Pull out each line of the rows below that contains the string "from".

>> start EXERCISE INPUTS

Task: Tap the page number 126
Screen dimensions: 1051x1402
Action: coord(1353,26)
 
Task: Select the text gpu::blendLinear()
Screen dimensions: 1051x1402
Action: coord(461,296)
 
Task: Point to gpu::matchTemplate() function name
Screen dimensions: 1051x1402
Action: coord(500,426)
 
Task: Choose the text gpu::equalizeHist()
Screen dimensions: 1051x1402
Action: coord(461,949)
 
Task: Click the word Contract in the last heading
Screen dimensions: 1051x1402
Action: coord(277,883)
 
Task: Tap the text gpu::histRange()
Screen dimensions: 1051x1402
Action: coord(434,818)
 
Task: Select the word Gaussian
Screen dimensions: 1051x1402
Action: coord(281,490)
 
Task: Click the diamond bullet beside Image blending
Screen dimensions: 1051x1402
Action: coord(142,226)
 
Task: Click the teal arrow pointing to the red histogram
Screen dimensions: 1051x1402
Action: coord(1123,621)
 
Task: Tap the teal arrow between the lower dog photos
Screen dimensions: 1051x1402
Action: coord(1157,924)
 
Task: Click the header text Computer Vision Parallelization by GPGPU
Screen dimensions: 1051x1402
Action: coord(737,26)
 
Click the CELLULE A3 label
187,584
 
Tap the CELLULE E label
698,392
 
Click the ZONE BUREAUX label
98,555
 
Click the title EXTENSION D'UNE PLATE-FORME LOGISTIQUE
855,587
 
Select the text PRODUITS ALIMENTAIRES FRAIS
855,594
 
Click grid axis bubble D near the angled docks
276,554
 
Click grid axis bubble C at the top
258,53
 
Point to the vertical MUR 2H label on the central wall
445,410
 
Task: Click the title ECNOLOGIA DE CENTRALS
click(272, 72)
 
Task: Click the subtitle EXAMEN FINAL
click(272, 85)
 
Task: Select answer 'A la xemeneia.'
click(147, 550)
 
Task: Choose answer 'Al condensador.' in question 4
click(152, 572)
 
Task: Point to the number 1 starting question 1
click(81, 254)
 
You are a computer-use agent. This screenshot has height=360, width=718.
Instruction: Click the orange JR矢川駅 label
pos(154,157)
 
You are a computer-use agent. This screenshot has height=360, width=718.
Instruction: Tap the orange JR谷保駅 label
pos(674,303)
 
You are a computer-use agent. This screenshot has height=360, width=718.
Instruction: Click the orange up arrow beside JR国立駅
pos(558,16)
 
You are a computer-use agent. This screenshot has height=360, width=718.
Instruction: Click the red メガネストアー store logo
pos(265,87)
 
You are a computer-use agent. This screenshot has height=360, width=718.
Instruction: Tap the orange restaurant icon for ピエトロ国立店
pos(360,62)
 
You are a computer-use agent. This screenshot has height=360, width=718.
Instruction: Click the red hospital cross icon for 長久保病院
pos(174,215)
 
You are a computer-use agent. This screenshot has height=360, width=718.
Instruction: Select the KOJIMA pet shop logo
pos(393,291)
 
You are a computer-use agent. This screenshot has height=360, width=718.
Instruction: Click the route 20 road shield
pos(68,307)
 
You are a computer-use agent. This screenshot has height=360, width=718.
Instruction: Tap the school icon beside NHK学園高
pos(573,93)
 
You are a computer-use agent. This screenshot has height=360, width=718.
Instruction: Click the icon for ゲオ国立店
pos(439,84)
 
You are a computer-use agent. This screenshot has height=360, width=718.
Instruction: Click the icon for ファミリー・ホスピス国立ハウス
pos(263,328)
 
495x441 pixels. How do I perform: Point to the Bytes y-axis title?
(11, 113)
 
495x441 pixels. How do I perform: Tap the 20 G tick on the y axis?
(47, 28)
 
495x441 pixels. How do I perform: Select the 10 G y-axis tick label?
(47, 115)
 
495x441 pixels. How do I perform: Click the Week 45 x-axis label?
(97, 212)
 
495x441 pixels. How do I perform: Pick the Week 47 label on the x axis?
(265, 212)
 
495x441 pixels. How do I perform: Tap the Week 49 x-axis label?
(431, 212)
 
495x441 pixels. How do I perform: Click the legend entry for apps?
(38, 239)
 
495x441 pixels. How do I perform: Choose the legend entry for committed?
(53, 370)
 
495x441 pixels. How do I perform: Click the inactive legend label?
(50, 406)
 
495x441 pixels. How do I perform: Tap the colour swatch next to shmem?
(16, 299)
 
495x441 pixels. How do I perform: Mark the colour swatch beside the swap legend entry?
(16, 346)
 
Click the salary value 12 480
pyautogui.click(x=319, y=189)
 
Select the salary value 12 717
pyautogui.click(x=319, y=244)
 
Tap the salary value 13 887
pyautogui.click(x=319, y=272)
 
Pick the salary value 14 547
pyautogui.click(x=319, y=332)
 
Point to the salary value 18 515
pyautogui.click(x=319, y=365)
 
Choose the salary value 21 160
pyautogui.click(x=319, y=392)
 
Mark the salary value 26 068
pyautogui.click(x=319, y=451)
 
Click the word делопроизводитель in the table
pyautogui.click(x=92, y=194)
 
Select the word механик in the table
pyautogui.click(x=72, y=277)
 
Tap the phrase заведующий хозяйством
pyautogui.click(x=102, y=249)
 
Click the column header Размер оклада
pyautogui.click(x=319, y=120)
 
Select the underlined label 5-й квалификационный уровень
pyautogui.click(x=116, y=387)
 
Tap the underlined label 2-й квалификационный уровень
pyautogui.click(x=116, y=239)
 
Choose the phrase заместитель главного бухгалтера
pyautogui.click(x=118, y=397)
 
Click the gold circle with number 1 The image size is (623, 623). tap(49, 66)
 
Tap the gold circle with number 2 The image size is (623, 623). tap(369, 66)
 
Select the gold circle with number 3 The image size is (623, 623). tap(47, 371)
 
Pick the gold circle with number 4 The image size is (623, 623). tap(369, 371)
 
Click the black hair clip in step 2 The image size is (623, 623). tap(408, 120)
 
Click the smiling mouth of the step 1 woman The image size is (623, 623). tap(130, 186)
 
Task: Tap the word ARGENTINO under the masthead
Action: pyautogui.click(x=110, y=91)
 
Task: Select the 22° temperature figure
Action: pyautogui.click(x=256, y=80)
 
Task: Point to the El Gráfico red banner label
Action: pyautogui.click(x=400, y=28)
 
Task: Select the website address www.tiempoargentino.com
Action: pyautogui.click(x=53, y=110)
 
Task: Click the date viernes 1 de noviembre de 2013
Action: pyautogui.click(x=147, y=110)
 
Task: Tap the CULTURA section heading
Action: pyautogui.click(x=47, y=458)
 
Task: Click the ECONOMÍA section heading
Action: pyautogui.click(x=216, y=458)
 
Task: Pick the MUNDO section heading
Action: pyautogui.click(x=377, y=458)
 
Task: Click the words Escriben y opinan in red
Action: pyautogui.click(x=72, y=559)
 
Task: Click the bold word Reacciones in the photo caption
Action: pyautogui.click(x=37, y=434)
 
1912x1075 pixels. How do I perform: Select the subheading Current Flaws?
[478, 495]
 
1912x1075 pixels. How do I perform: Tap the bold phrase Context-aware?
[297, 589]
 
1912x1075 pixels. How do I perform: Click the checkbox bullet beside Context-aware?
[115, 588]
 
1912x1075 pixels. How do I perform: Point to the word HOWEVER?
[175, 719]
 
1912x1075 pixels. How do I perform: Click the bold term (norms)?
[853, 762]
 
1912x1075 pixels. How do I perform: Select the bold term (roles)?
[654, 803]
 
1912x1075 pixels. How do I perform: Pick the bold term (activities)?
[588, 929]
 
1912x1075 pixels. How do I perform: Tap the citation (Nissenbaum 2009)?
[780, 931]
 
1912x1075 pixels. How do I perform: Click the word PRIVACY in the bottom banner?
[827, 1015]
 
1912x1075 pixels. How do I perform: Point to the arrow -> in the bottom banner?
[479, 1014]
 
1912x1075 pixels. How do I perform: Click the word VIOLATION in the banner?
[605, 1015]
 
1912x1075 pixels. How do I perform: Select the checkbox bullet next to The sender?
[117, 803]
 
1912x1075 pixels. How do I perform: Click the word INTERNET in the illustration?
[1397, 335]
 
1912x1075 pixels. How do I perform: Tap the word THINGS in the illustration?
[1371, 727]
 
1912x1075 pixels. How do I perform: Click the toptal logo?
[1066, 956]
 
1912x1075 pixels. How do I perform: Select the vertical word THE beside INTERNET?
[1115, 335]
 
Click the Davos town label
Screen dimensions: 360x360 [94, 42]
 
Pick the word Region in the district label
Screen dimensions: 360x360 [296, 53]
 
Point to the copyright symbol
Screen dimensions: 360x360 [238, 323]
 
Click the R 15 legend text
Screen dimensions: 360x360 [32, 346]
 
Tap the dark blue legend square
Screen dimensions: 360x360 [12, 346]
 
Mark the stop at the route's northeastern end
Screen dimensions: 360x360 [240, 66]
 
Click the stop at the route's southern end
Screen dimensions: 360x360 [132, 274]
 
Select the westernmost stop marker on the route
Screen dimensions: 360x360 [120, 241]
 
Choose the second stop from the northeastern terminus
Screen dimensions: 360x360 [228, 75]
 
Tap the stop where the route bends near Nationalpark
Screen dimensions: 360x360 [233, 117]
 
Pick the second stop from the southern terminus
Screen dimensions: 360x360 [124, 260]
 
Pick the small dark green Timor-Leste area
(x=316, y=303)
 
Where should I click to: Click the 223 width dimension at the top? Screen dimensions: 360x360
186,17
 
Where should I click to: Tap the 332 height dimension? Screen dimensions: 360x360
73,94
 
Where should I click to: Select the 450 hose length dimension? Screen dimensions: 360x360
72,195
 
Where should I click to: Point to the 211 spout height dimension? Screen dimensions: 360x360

>> end EXERCISE INPUTS

SOLUTION –
Choose the second stop from the northeastern terminus
Pick the second stop from the southern terminus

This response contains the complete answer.